In suppressing opposition, they often drive parts of society underground. That, in itself, creates instability. So I do not think military rule or generals in charge necessarily produce stability. In the long run, an authoritarian regime that is isolated from international engagement and internal criticism tends to become less stable.

Myanmar has been anything but stable in recent years. There are opposition groups and separatist movements. There is external involvement, including Chinese support to different actors, sometimes on multiple sides. There are border tensions between India and neighbouring countries.

So I do not think the military junta has stabilized the situation, especially under the current leadership. Perhaps in some contexts, military regimes might act more effectively, but in this case, it reflects poor governance, corruption, and a disconnect from both international norms and internal societal needs.

There is no broad coalition of actors contributing to governance, only a narrow set of external backers aligned with the regime’s methods. That does not create durable stability.

Jacobsen: So Russia is planning to send a second oil tanker to Cuba. An FBI team is arriving in Cuba to investigate the fatal shooting involving a U.S.-flagged speedboat. And Cuba is releasing 2,010 prisoners, which has been a longstanding issue under U.S. pressure. Busy Easter coming up.

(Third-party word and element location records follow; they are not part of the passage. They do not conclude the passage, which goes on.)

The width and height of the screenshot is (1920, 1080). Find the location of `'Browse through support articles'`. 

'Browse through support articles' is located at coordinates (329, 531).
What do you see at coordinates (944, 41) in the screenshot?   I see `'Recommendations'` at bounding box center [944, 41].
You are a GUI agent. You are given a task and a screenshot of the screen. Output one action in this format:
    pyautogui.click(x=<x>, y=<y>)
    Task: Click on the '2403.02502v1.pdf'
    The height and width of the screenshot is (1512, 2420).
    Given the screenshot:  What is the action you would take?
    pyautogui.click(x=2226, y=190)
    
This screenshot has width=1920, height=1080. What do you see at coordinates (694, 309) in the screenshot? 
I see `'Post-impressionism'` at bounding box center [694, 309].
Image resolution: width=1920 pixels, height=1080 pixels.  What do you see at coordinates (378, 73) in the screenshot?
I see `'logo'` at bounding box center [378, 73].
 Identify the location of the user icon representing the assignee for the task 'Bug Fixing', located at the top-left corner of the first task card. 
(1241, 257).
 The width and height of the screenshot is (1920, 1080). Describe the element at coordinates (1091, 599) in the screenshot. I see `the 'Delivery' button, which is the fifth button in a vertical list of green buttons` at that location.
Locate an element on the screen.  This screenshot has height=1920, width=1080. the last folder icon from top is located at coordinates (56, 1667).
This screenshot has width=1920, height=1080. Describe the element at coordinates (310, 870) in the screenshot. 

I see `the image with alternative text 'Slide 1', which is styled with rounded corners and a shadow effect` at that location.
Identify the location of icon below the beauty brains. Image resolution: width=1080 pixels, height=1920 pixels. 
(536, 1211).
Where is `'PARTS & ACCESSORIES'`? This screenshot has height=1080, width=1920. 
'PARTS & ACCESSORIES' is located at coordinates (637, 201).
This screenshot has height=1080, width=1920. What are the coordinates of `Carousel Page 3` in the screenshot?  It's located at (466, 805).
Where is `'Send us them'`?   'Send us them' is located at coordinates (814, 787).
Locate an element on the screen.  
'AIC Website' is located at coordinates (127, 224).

What do you think about this kind of proxy contestation? 

Tsukerman: I find it striking that, without resolving issues in Iran or achieving major change in Venezuela, the U.S. is becoming involved with yet another country.

In Venezuela, there have been reports that criminality is down, but that may reflect more effective repression rather than genuine improvement. It could include the suppression of both criminals and legitimate critics.

So I am not convinced that claims of stabilization in Venezuela are fully warranted. It requires more scrutiny. Another factor is that the Venezuelan government has been partially normalized diplomatically, despite maintaining core elements of its previous political approach. There has not been a substantial structural change beyond increased access to oil and certain political claims that may be overstated.

China has not withdrawn from the region. It is likely to remain involved. There are also reports of increasing tensions involving maritime and regional security issues.

Overall, I do not see a clear positive trajectory. The same may apply to Cuba. I do not think external actors are primarily motivated by democratic outcomes there.

For someone like Rubio, coming from a Cuban-American background, this raises additional questions. But in his current role, those questions are not being publicly emphasized.

This situation will not be resolved better than Venezuela, and it may create additional complications involving organized crime, foreign influence, and domestic governance challenges.

Jacobsen: Thank you very much for the opportunity and your time, Irina.